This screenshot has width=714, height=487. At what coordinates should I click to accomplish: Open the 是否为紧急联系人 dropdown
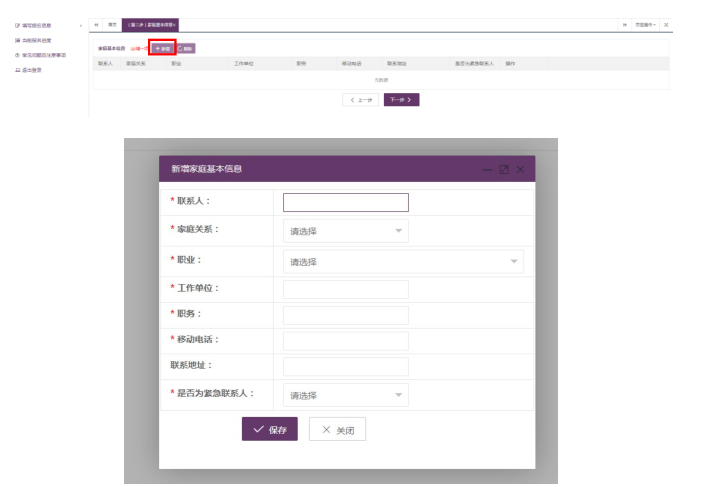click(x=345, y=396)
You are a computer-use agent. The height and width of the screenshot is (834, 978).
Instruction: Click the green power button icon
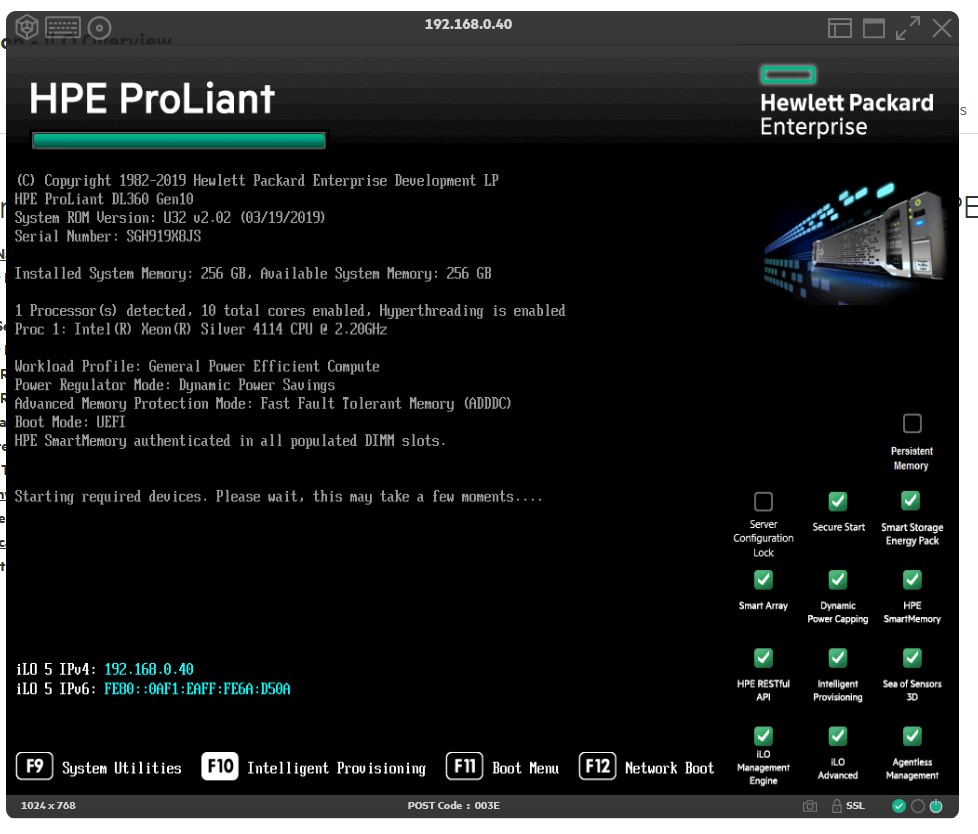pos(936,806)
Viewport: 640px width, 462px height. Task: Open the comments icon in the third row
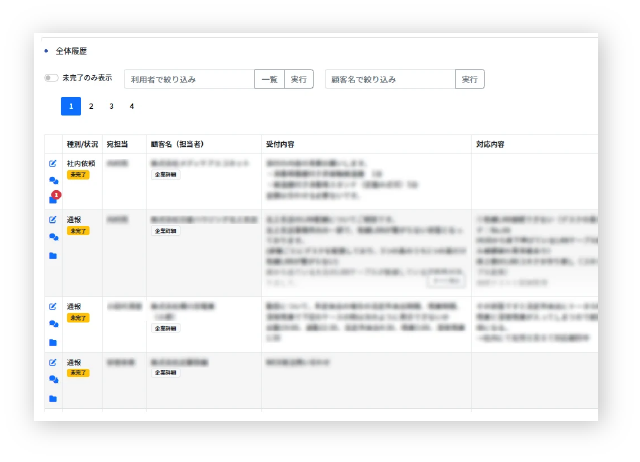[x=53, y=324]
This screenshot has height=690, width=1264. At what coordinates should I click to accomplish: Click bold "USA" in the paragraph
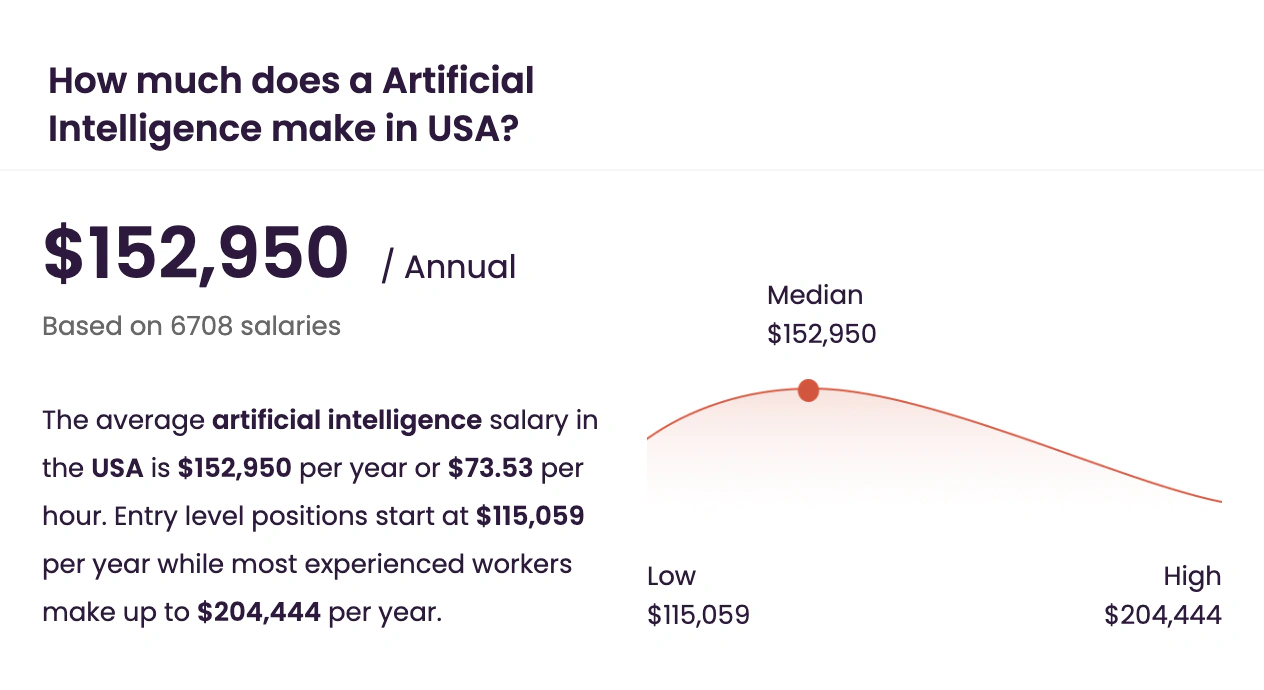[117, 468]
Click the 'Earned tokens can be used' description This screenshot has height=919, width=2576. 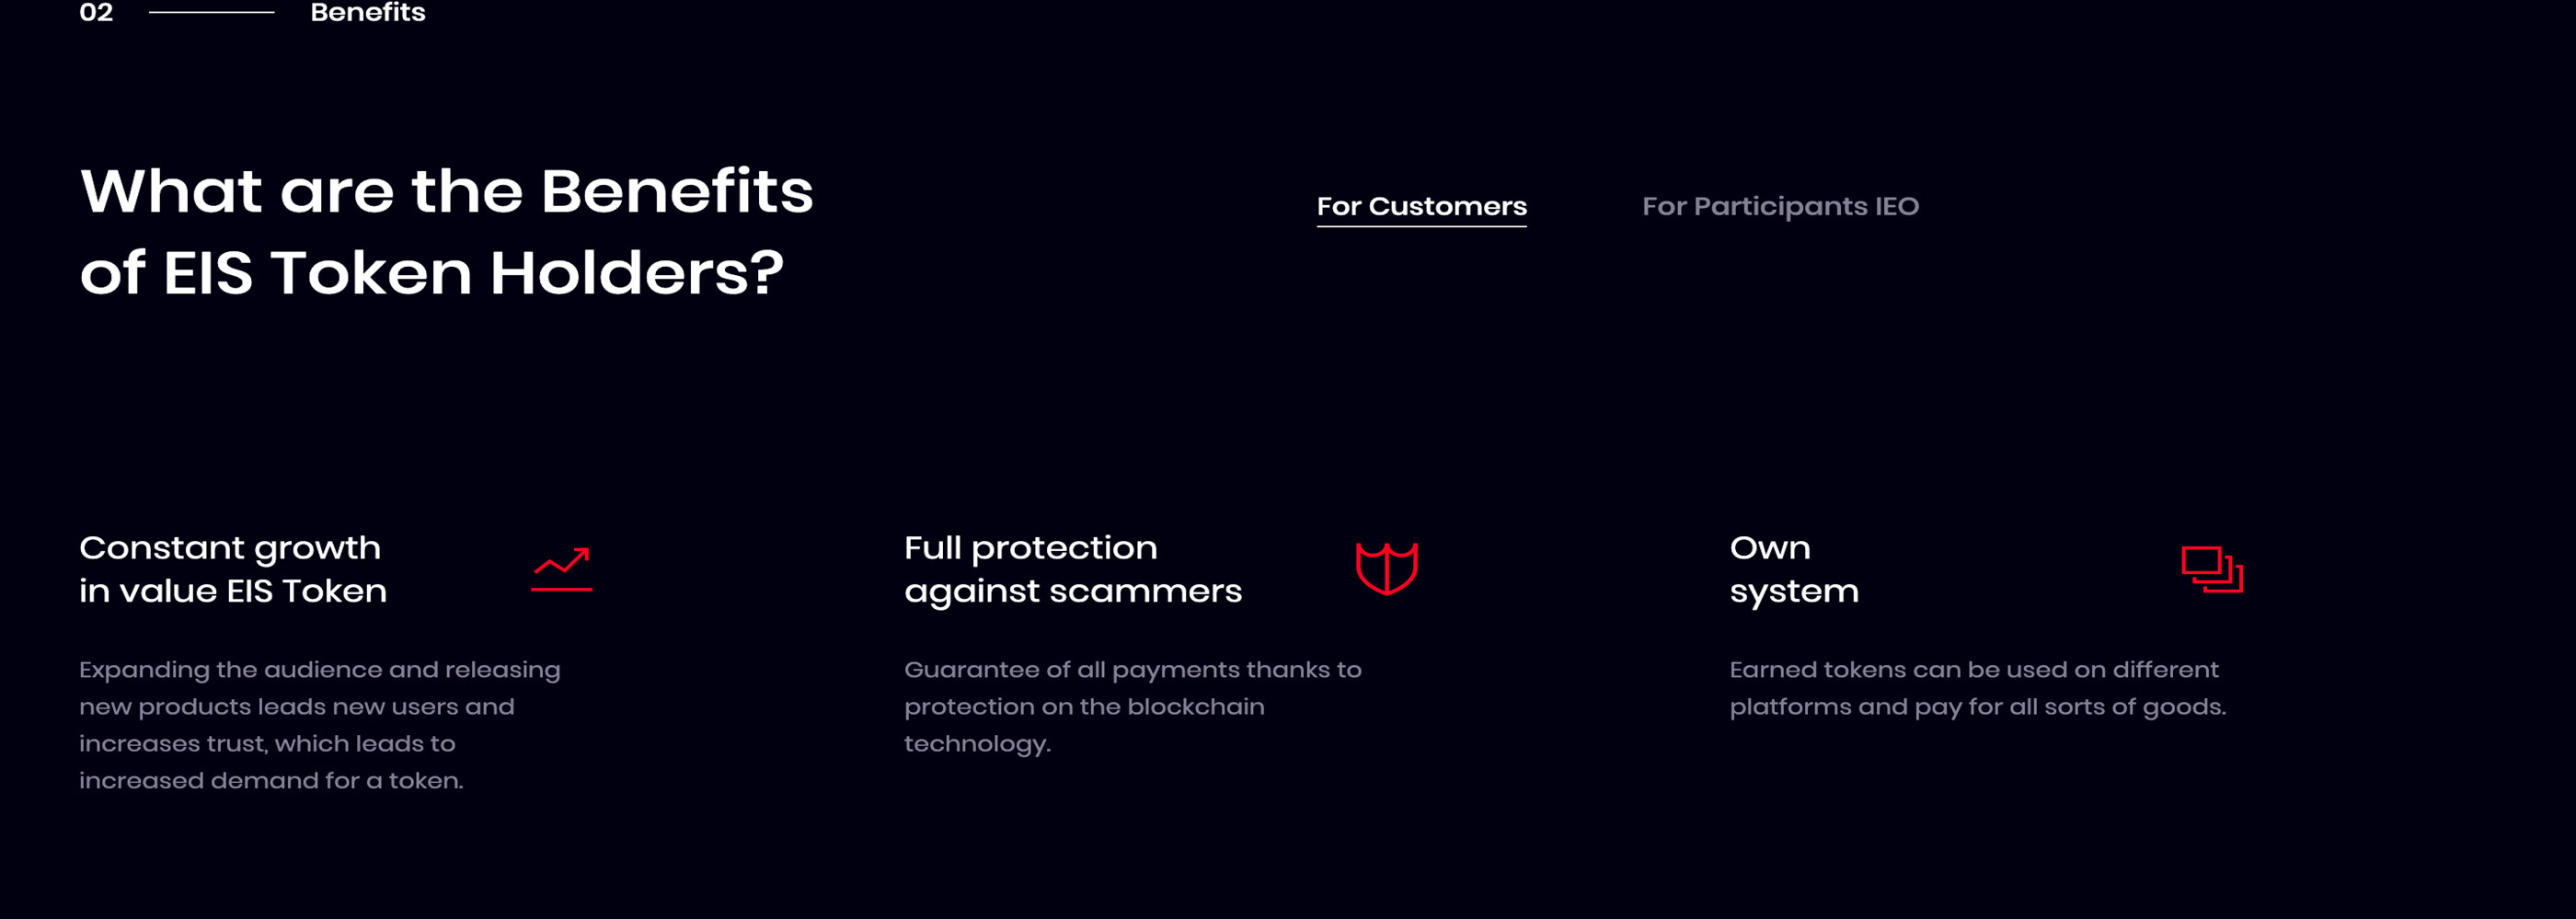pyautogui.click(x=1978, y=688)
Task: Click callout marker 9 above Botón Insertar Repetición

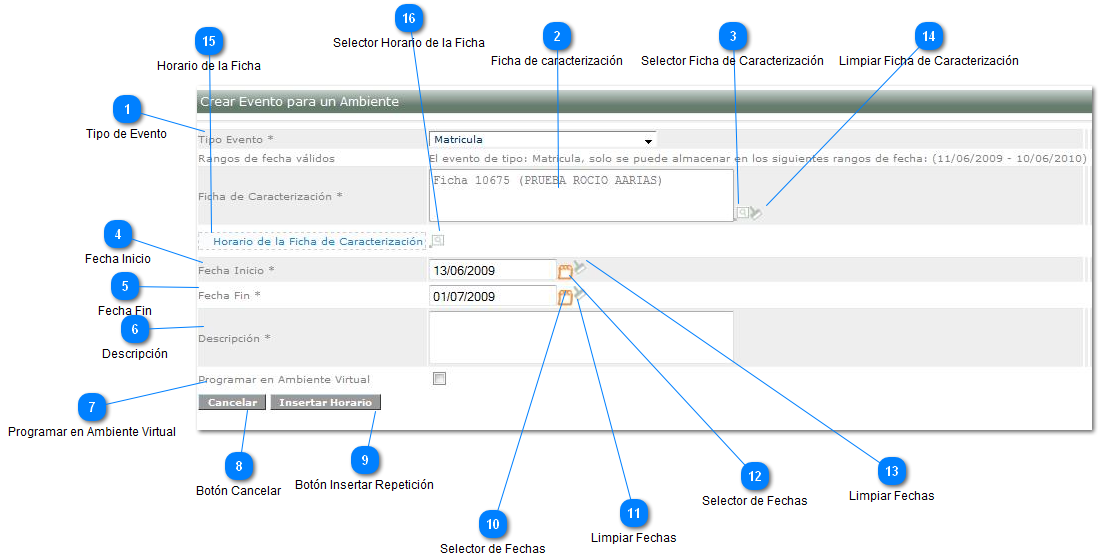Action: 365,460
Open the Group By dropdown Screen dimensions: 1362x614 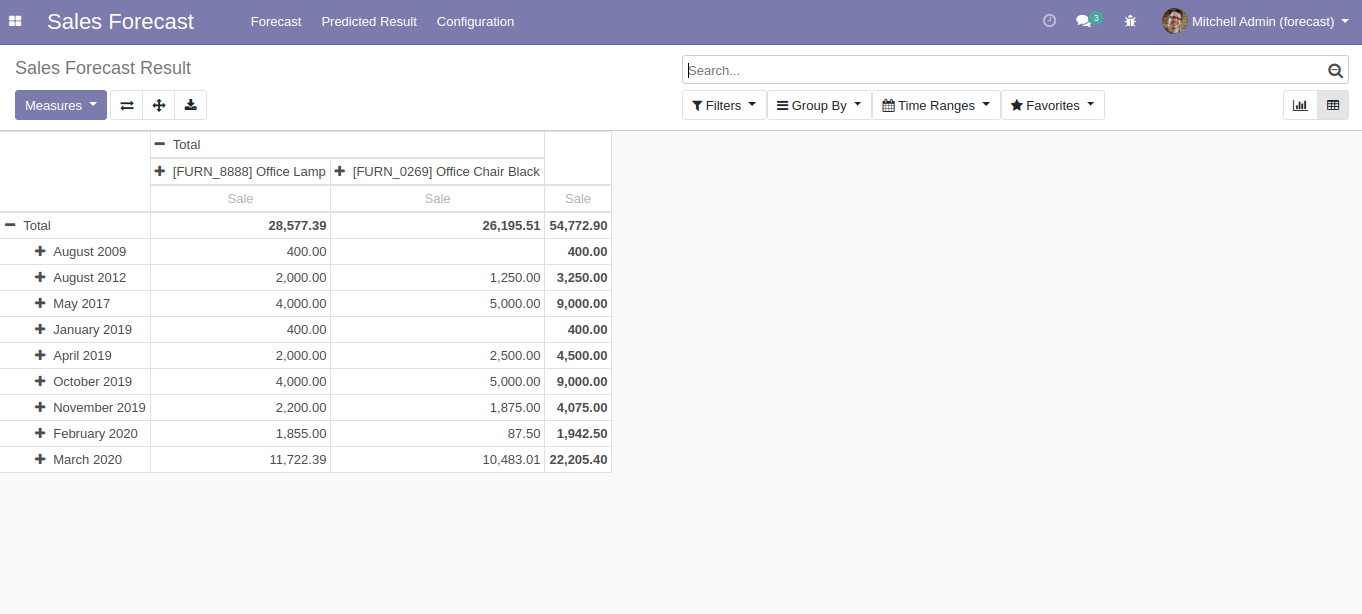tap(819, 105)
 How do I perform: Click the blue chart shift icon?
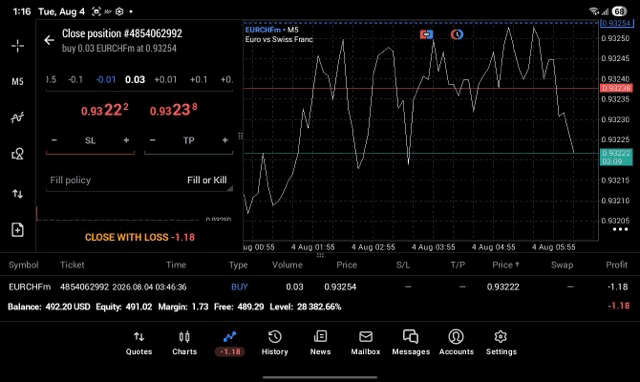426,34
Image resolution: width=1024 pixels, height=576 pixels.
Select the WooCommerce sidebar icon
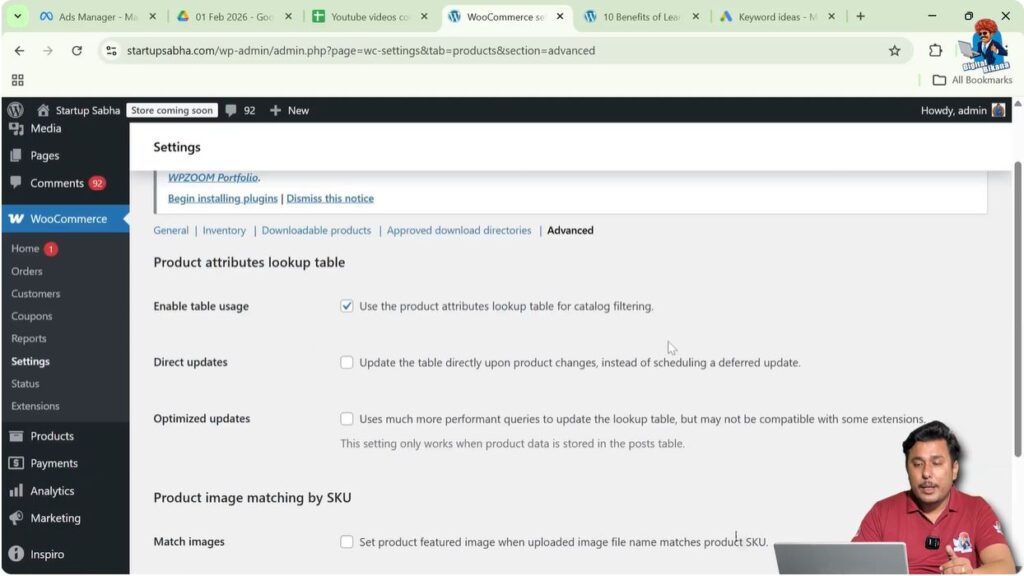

########################################

Aim of the task: Rewrite the records from their start through the line containing "pos(936,806)", putting "image" wherever "screenshot" appears and changing nothing else. Leave the pictures out of your answer.

Task solution:
This image has width=714, height=487. At what coordinates should I click to accomplish: Open the 是否为紧急联系人 dropdown
click(x=345, y=396)
You are a computer-use agent. The height and width of the image is (834, 978).
Instruction: Click the green power button icon
pos(936,806)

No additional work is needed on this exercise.